__Your assignment__: Give the number of lines in the data that contain the word "agent"; no other text is needed.

[Saved data entries]

|---|

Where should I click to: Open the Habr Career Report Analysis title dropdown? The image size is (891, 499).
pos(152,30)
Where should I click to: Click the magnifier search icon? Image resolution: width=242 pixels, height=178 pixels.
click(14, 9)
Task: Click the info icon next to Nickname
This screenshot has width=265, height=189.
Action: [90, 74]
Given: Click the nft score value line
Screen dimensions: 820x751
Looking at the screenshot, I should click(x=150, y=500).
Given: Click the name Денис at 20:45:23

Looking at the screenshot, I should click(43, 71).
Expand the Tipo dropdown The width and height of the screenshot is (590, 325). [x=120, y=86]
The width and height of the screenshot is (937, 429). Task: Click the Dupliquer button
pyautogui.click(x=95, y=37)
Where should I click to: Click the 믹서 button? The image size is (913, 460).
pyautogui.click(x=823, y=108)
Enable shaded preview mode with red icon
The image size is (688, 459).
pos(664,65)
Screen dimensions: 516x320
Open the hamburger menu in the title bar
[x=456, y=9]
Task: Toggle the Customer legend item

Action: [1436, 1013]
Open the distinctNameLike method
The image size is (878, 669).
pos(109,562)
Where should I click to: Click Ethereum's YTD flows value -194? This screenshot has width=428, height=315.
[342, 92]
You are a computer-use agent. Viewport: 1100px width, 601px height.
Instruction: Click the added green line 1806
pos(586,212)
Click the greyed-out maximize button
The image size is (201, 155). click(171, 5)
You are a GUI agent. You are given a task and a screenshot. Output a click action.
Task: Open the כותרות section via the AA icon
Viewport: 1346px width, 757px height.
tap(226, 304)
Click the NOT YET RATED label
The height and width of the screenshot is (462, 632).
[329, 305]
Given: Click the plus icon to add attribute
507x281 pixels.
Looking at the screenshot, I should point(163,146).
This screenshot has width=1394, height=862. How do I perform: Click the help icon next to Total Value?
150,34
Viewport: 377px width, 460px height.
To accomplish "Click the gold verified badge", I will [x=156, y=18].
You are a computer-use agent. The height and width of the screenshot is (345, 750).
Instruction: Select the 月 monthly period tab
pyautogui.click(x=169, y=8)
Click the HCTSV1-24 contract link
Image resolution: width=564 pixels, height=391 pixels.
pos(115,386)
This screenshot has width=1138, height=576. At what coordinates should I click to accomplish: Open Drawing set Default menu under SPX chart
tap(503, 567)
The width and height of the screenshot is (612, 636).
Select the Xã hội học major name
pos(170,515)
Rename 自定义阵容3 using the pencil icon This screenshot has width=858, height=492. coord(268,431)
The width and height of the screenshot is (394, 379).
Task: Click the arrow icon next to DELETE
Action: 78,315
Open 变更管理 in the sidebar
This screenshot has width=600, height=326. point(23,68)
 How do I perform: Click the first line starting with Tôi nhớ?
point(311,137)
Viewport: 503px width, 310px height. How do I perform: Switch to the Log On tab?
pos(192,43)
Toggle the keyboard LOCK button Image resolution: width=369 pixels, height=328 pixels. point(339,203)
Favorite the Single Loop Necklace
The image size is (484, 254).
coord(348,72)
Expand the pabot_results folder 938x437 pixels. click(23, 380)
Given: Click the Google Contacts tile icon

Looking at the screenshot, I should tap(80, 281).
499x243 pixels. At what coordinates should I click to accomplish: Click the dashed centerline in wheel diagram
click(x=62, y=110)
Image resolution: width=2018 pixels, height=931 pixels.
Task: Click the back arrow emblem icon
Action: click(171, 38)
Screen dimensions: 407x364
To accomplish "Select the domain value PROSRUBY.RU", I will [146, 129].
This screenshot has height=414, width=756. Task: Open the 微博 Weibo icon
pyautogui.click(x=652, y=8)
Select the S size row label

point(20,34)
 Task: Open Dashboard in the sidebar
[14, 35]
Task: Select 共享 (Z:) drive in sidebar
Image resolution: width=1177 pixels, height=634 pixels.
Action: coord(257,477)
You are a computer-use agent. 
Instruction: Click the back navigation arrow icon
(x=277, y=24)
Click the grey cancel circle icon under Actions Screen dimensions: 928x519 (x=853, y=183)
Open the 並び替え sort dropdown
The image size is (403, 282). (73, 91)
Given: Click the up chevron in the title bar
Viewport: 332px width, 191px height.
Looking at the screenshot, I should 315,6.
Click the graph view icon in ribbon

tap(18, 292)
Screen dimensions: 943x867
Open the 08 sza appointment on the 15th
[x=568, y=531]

|---|

__Final answer__: 4